**Text passage:**
--------------------

Bundanon is a unique national arts organisation situated near Nowra, City of Shoalhaven, New South Wales, Australia. It was the home of the painter Arthur Boyd. Established as a national Trust in 1993, The organisation creates learning programs for students of all ages and operates Australia's largest artist in residence program. In preserving the natural and cultural heritage of its site Bundanon promotes the value of landscape in all our lives.

From late 2021 Bundanon's facilities will dramatically expand with the opening of a new Art Museum and Bridge for creative learning.

Description and history

The Bundanon properties are located on the land of the Wodi Wodi, of the Yuin nation who speak the Dharawal language, of the South Coast and the Illawarra. From the mid 19th century, the Shoalhaven River supported many farm properties and provided a mechanism for European occupants to bring their produce to the coast for sale.

--------------------

**Task list:**
1. In the records, from the line with "Open the three-dot more options menu" up to and including the line with "Looking at the", switch "button" to "control" and leave everything else unchanged. Give only those lines, and leave the pictures out.
2. Proceed with the text about Bundanon from where it stops.

**Data:**

--------------------

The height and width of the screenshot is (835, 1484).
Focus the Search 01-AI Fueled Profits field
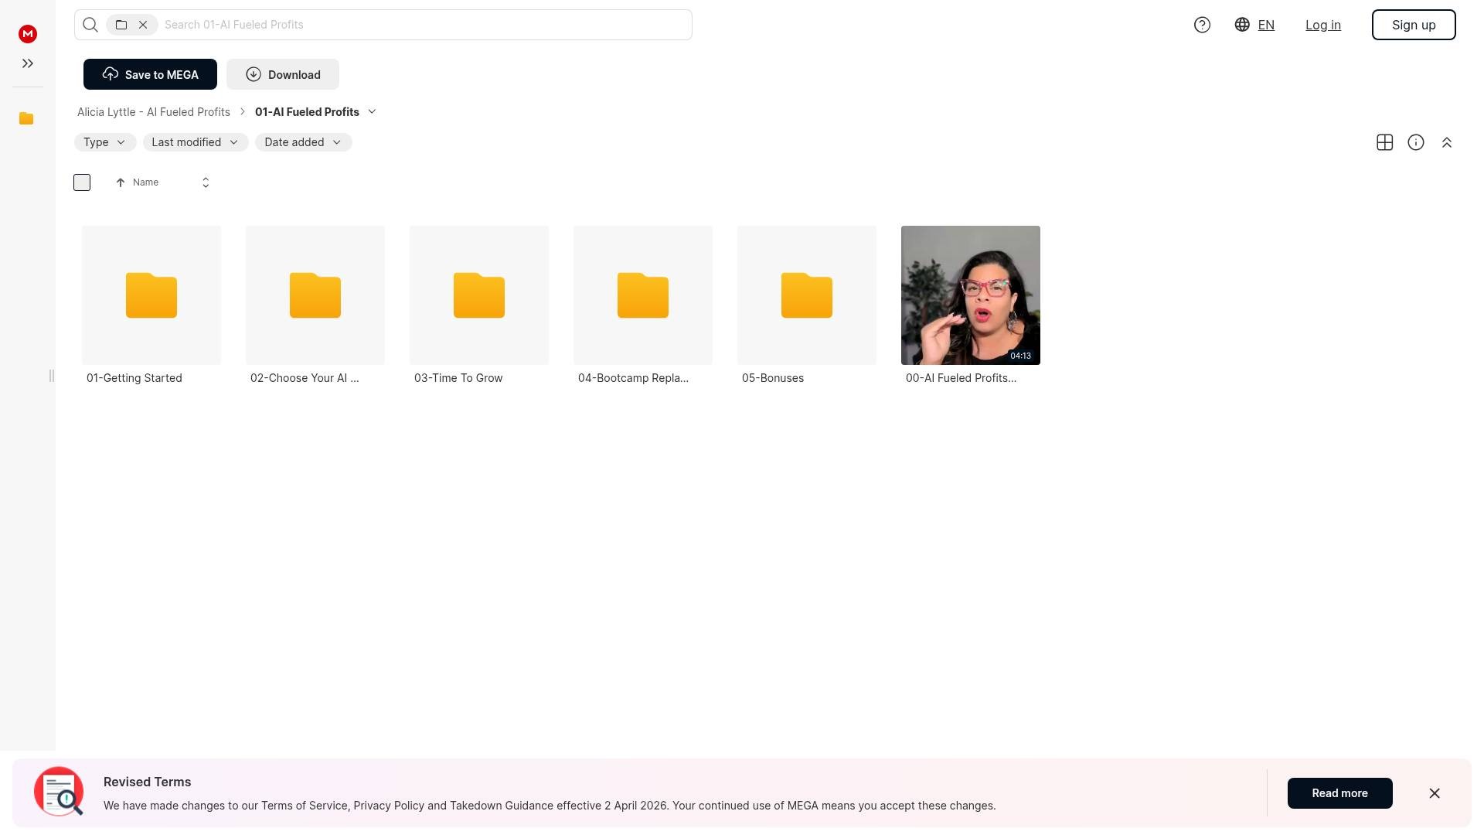pos(425,25)
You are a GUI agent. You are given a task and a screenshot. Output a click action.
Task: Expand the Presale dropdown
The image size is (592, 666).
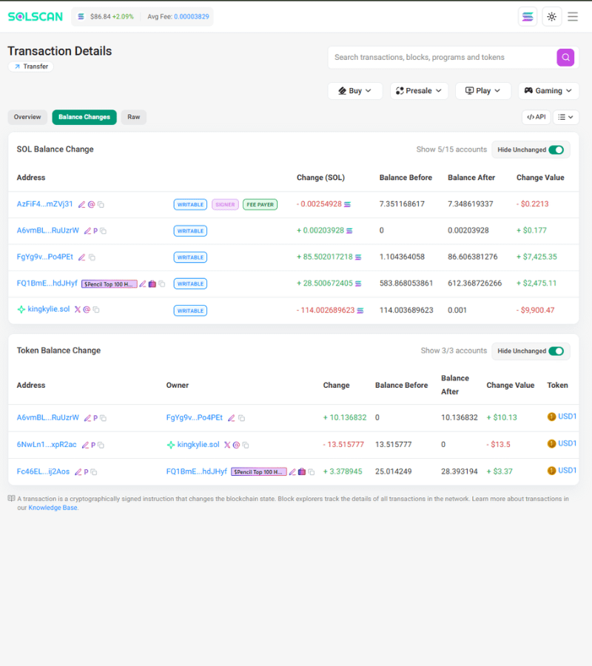pyautogui.click(x=419, y=90)
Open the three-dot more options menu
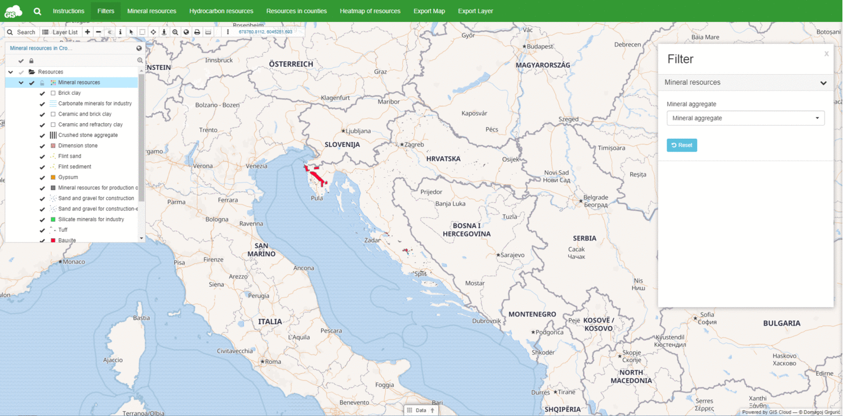The width and height of the screenshot is (843, 416). click(x=228, y=32)
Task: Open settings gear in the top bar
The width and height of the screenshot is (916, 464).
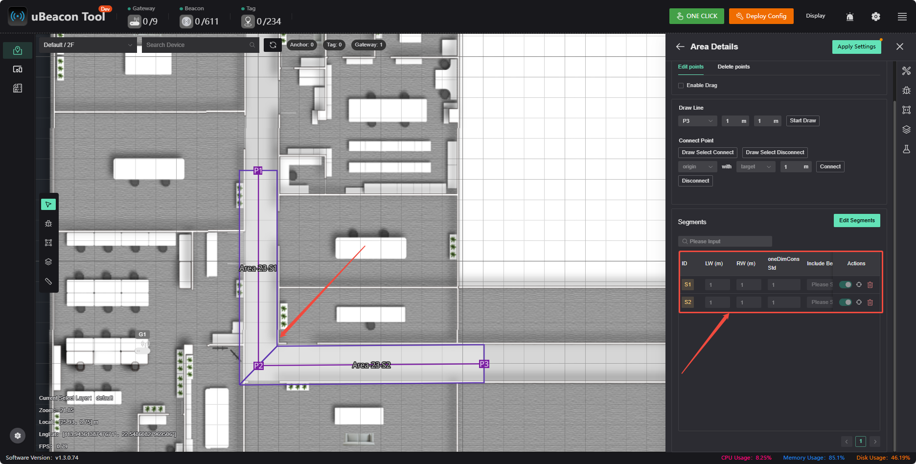Action: 876,17
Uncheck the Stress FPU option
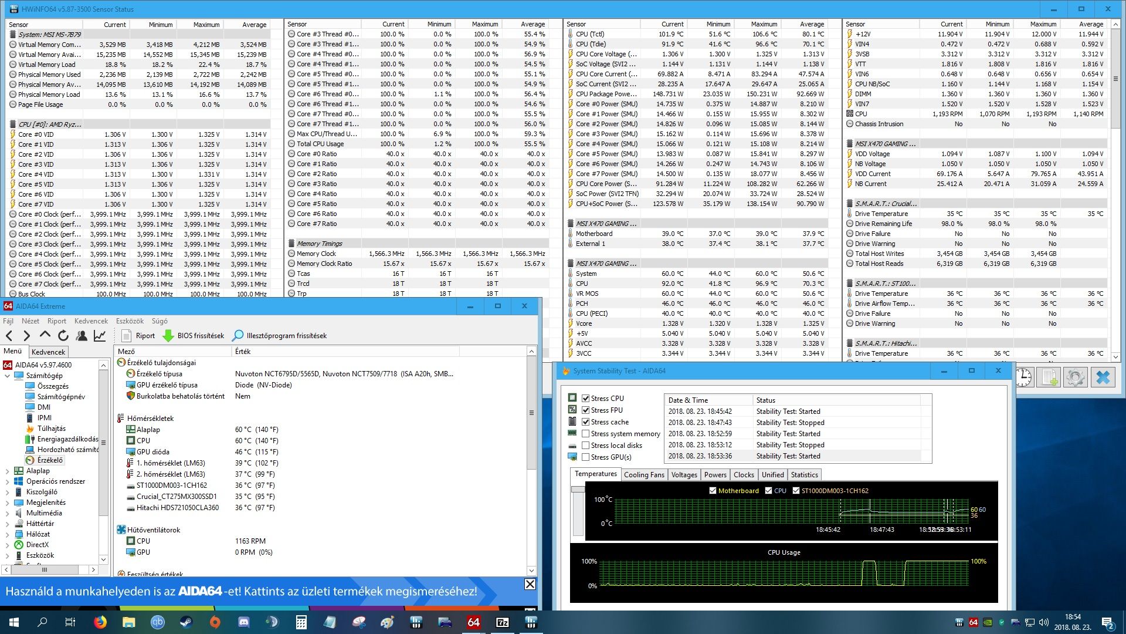 tap(585, 410)
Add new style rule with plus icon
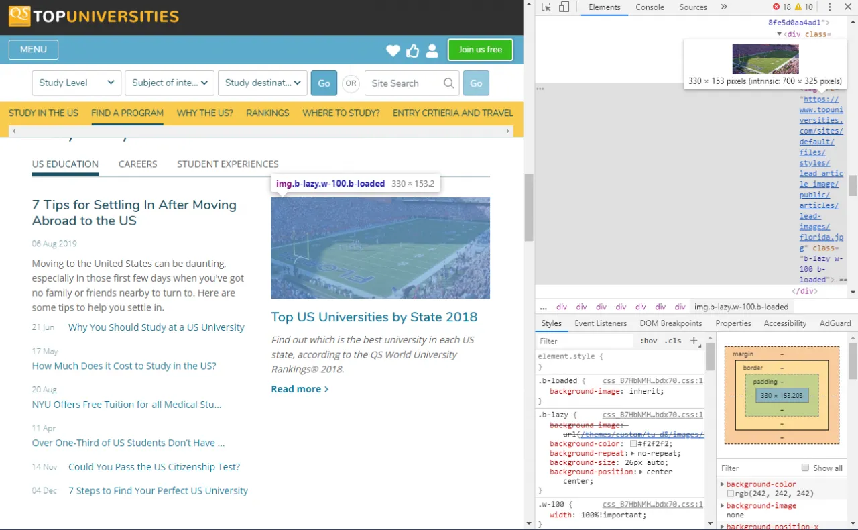 [694, 341]
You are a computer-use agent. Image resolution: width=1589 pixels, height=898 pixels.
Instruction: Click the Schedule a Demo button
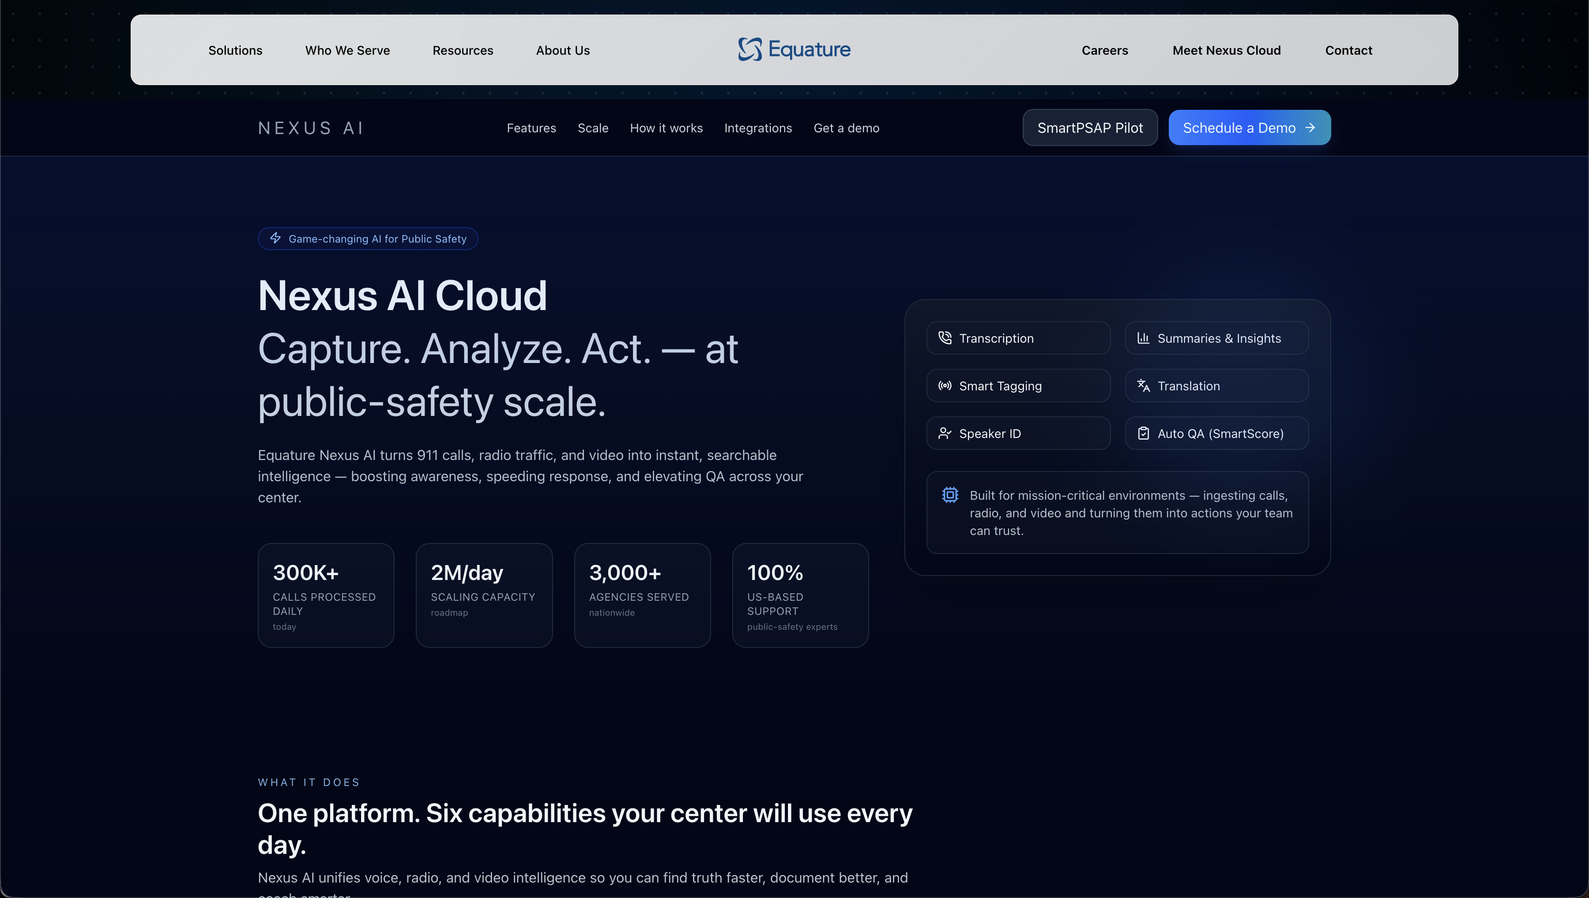click(x=1248, y=128)
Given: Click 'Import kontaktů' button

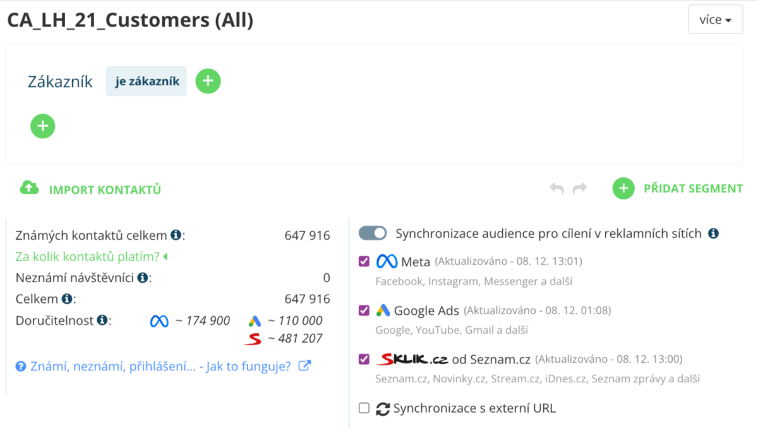Looking at the screenshot, I should [105, 189].
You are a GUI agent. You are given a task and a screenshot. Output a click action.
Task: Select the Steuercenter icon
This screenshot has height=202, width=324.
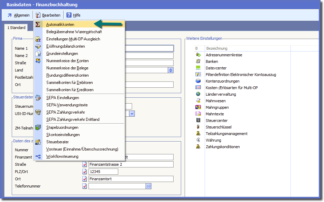pyautogui.click(x=198, y=121)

--------------------

**Expected results:**
1.
Open the three-dot more options menu
The width and height of the screenshot is (843, 416). click(x=228, y=32)
Task: Open settings gear in the top bar
The width and height of the screenshot is (916, 464).
Action: 876,17
Uncheck the Stress FPU option
 tap(585, 410)
Add new style rule with plus icon
 [694, 341]
You are a computer-use agent. Image resolution: width=1589 pixels, height=898 pixels.
Instruction: Click the Schedule a Demo control
click(x=1248, y=128)
Given: Click 'Import kontaktů' control

Looking at the screenshot, I should [105, 189].

2.
European occupation was established at Bundanon in 1831 through a grant of 600 acres made to Richard Henry Browne. The land grant was conditional on the clearing of 55 acres, which were to be fenced and cultivated within five years. This work was not completed and the property was sold to Dr Kenneth Mackenzie on 19 March 1838. From the available evidence Bundanon Homestead, completed in 1866, was constructed using well detailed machine sawn timber in the roof, floors and ceilings.

Bundanon's history as a farm property is still evident in many of the buildings on site, including those that were re-purposed and restored to form the vibrant Artist in Residence complex.

Arthur Boyd at Bundanon 

In the early 1970s, Arthur Boyd purchased Riversdale on the banks of the Shoalhaven River near Bundanon and added to the buildings to create a home and studio. Arthur and Yvonne Boyd purchased Bundanon from Sandra and Tony McGrath and Frank McDonald in the summer of 1979.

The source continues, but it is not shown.